Source records:
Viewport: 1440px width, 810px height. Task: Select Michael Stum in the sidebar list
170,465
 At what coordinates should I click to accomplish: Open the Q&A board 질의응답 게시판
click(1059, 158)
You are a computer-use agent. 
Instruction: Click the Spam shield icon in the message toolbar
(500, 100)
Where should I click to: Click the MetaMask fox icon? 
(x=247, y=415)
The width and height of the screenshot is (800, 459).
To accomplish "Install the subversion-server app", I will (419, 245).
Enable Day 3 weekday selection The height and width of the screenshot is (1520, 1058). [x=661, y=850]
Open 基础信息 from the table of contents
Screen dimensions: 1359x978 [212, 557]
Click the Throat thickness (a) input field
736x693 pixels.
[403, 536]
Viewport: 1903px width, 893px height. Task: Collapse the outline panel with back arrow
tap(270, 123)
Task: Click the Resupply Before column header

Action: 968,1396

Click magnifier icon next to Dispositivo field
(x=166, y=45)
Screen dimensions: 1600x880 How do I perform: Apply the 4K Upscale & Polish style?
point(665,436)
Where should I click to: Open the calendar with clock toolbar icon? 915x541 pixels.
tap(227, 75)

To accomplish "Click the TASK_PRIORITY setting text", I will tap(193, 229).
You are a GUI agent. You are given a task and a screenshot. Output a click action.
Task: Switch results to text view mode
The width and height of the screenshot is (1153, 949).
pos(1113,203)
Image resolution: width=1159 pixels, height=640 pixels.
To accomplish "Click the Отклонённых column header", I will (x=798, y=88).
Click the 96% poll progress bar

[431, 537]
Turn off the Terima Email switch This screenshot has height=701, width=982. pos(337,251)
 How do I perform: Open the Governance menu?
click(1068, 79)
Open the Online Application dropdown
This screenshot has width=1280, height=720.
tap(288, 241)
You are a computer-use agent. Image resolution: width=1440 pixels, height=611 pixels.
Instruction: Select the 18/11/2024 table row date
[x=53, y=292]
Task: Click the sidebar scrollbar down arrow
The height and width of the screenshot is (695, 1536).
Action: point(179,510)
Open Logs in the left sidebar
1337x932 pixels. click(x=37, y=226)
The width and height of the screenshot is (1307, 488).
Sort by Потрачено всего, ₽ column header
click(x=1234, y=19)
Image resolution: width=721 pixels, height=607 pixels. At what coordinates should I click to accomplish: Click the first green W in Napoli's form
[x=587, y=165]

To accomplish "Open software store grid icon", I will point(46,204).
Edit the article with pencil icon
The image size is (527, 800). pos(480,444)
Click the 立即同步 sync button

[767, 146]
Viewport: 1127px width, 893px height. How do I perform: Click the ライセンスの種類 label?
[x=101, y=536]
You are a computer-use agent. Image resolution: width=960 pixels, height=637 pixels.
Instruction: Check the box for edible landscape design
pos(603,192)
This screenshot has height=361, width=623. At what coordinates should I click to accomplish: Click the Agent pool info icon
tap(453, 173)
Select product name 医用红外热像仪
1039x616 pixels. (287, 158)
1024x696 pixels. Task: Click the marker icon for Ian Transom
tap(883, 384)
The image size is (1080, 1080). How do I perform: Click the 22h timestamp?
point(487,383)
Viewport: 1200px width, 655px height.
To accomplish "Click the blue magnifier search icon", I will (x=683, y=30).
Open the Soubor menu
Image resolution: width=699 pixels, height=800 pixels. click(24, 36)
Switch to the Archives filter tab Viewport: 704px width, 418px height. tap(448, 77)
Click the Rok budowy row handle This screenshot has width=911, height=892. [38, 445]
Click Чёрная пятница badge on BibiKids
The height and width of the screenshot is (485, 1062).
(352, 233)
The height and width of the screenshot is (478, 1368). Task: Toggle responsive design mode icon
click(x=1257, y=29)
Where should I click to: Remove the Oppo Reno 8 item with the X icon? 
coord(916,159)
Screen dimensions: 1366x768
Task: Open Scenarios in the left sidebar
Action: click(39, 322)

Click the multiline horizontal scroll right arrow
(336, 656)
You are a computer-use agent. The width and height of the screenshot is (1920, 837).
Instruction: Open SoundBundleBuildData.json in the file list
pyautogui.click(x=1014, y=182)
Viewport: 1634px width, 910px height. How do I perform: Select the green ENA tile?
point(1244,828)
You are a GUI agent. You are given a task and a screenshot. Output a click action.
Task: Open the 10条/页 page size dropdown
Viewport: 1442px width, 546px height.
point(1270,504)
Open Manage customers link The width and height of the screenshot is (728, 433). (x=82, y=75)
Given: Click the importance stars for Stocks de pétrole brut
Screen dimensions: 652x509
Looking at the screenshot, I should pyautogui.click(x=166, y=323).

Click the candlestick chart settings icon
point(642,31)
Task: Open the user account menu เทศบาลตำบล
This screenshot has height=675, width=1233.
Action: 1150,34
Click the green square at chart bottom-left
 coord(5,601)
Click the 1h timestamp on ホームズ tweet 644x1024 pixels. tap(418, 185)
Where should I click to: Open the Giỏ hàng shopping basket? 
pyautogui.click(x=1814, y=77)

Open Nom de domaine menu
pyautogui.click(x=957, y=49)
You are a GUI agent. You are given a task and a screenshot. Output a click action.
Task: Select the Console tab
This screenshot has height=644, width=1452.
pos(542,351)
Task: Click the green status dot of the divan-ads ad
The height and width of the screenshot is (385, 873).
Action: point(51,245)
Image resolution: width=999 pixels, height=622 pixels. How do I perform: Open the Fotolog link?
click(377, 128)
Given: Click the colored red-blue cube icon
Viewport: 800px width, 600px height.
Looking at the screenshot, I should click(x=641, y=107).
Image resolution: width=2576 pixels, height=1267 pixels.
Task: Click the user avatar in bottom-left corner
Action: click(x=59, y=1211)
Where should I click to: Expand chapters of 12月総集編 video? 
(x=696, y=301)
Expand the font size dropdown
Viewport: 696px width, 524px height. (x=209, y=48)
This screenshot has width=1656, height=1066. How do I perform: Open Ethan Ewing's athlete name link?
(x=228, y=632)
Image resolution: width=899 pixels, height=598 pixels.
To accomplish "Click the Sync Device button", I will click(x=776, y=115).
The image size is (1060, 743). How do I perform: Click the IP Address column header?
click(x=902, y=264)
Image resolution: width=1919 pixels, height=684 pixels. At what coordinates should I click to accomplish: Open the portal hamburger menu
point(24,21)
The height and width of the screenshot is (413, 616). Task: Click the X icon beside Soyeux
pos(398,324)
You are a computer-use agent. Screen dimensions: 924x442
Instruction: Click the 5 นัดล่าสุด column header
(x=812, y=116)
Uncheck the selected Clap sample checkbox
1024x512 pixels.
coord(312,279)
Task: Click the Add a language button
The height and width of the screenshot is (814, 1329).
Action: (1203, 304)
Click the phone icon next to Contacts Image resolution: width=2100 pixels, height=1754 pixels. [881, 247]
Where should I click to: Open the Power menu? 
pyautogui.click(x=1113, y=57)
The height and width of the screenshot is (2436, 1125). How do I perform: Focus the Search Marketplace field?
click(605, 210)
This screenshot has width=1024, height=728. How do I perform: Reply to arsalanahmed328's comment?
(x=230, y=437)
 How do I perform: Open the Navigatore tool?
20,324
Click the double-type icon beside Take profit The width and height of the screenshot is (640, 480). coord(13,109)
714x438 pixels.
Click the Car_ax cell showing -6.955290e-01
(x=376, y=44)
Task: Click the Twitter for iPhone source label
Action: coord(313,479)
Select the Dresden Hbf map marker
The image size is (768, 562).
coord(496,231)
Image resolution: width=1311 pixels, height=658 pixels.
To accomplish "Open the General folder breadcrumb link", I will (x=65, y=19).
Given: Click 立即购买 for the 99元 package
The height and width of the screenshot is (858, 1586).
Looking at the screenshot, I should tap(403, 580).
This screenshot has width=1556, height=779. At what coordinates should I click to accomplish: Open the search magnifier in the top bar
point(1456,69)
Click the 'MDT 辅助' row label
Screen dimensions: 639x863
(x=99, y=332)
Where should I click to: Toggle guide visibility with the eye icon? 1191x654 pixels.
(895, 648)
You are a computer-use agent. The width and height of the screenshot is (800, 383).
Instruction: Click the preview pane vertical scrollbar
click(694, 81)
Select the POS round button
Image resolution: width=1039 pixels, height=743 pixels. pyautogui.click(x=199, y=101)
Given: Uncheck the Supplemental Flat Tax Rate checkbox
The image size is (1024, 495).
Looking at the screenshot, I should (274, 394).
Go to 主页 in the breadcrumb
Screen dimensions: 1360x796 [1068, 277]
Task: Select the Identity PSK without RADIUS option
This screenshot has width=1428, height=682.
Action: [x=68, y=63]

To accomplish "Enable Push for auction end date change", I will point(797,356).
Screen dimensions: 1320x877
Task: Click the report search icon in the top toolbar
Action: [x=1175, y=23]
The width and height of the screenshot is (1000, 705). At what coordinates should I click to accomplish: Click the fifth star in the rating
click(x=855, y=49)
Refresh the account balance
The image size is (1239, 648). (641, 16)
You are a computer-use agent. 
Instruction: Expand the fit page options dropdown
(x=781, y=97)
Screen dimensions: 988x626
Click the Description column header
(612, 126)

_Exercise objective_. Please retype, without any change, the line containing "Screen dimensions: 988x626" and every line after it to the end of the entries above, and only those.

_Output of the task_.
Screen dimensions: 988x626
Click the Description column header
(612, 126)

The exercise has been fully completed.